Ausubel (1968) noted confusion sources. Kirschner, Sweller & Clark (2006) said present knowledge directly. Collins, Brown & Newman (1989) showed thinking aloud. Learners link new ideas to prior learning (Vygotsky, 1978).

Insistence on use: Do not accept vague or colloquial alternatives. If a student says "the stuff moves across," prompt for the precise term.

Regular retrieval: Vocabulary needs practice to become automatic. Use low-stakes quizzing to maintain terminology.

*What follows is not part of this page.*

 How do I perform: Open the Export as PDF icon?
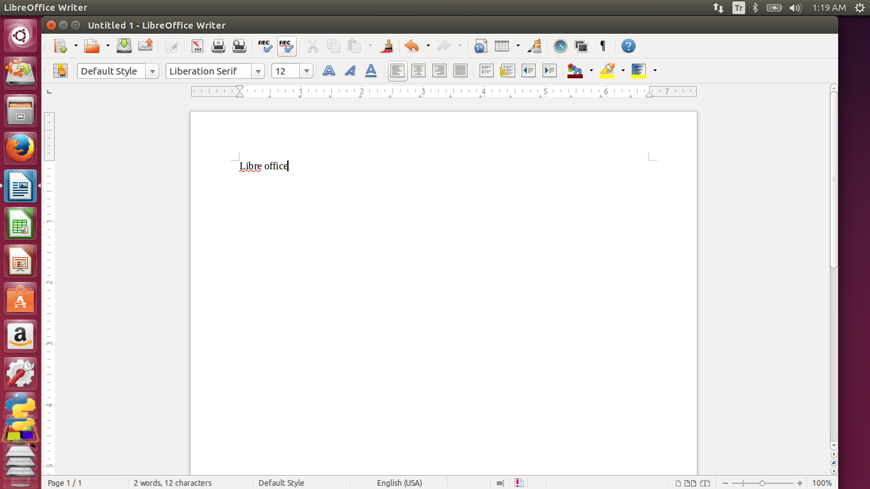[197, 46]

Addressing Common Weaknesses

Listing Instead of Explaining

Students often list facts without explaining connections. They might write: "Glucose is used in respiration. Respiration produces ATP. ATP is used by muscles." The missing element is causal connection. Model how to add connectives and causal language: "Glucose is used in respiration, which produces ATP. This ATP provides the energy that muscles require for contraction."

Incomplete Answers

Students frequently stop too early, not following processes to their conclusion. Highlight this in model answers and teach students to ask "and then what?" at each stage. Use checklists to ensure all required elements are addressed.

Vague Language

Words like "stuff," "thing," "goes," and "it" reduce clarity and lose marks. Train students to be specific. Instead of "it goes to the cell," require "glucose is transported into the cell by."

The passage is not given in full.